## PROVIDED PASSAGE
──────
A ‘significant flurry’ of senior doctors will look to retire after a trust rejected a scheme designed to avoid higher taxes on their pensions, according to internal emails.
Emails from senior doctors suggest Liverpool University Hospitals Foundation Trust has rejected proposals to introduce “pension recycling”, a scheme endorsed nationally to avoid the tax rules.
Government policy changes in 2016 reduced tax relief on higher earners’ pension contributions. This has discouraged clinical consultants from taking on extra shifts, and in some cases, prompted people to retire earlier than planned.
Last month, NHS England’s chief executive Amanda Pritchard suggested this was a continuing problem for hospitals as they seek to increase elective activity.
Trusts have since deployed various workarounds to mitigate the policy, including a solution where the employee leaves the pension scheme and is given additional salary in place of the employer’s normal pension contribution. This approach is known as pension recycling and was endorsed by NHSE in 2019.
A well-placed source who has worked with trusts on such schemes suggested around a quarter have implemented pension recycling to date.
But emails from senior medics at LUHFT at the end of March, seen by HSJ, suggest the trust has declined to implement the scheme, due to legal considerations.
In one email, Patrick Magennis, chair of the British Medical Association’s local negotiating committee, wrote to colleagues: “The LNC has found out today that [the trust’s] executive last week rejected proposals to introduce a pension recycling policy.
“They say that this decision is not ‘full and final’… [but] we are pessimistic that a change in approach will be forthcoming in the short to medium term.”
In guidance to trusts, NHS Employers warned of some legal risks around the scheme, such as equality laws and auto-enrolment duties, but also explained how these can be mitigated.
In another email, the LNC’s deputy chair Vishal Sharma wrote to the trust’s deputy people director Elaine Butchard, highlighting that various national bodies had endorsed pension recycling.
He added: “Elaine, if I understand your email correctly, the principal reason you state for not offering this relates to the legal risk of implementing such a scheme?
──────
## TASK SET
a) In the article on pension recycling, in what year did NHS England endorse that approach?
b) Continue the article about the Liverpool trust's rejection of pension recycling from the point where it ends.

## GIVEN DATA
──────
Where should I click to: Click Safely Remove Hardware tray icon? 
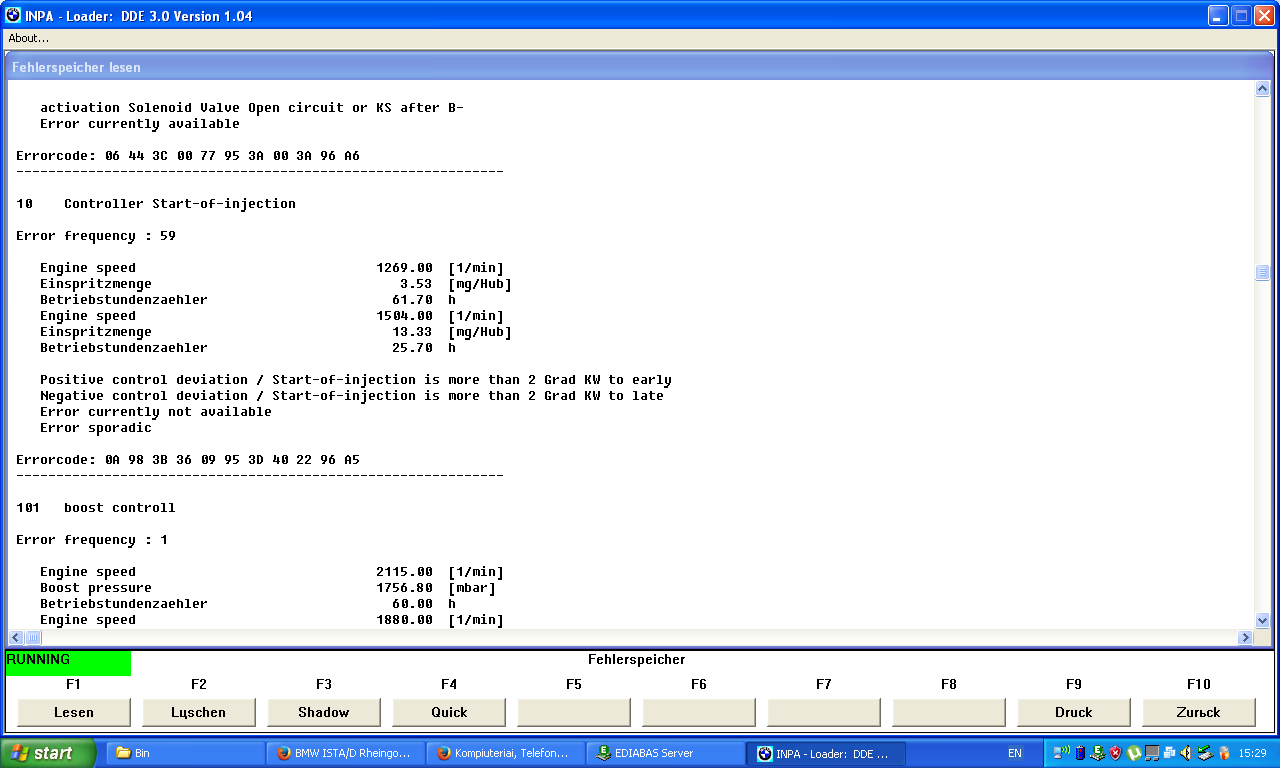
──────
## RESULTS
a) In 2019.

b)
“…Once [consultants] sit down with a financial adviser, they will soon realise that they are financially disadvantaging themselves by continuing to pay into the [pension] scheme and in the absence of a recycling policy will need to retire.
“In addition to the 20 - 30 consultants that have already directly contacted myself or Patrick asking about recycling… I have been inundated by people contacting me and I have had to direct a number of them to financial advice as it was pretty clear that (in the absence of a recycling policy) they need to retire.
“There is likely to be a significant flurry of people submitting paperwork to retire over the next few months.”
Mr Sharma suggested the issue should be placed on the trust’s formal risk register.
The source who has worked with trusts suggested a common reason for not implementing pension recycling was a concern around fairness, as staff on lower salaries who are unaffected by the tax changes could claim they should be allowed to receive pension contributions as additional salary as well.
LUHFT said discussions are ongoing and it was still assessing the scheme’s benefits, but did not wish to comment further.
The key changes to the tax rules in 2016 were a reduction in the annual tax free allowance for those earning more than £110,000, and additional tax charges for those whose total lifetime pension pots exceeded £1m. The thresholds have since been raised, meaning fewer consultants and other senior staff being impacted, but still appear to be causing significant concern.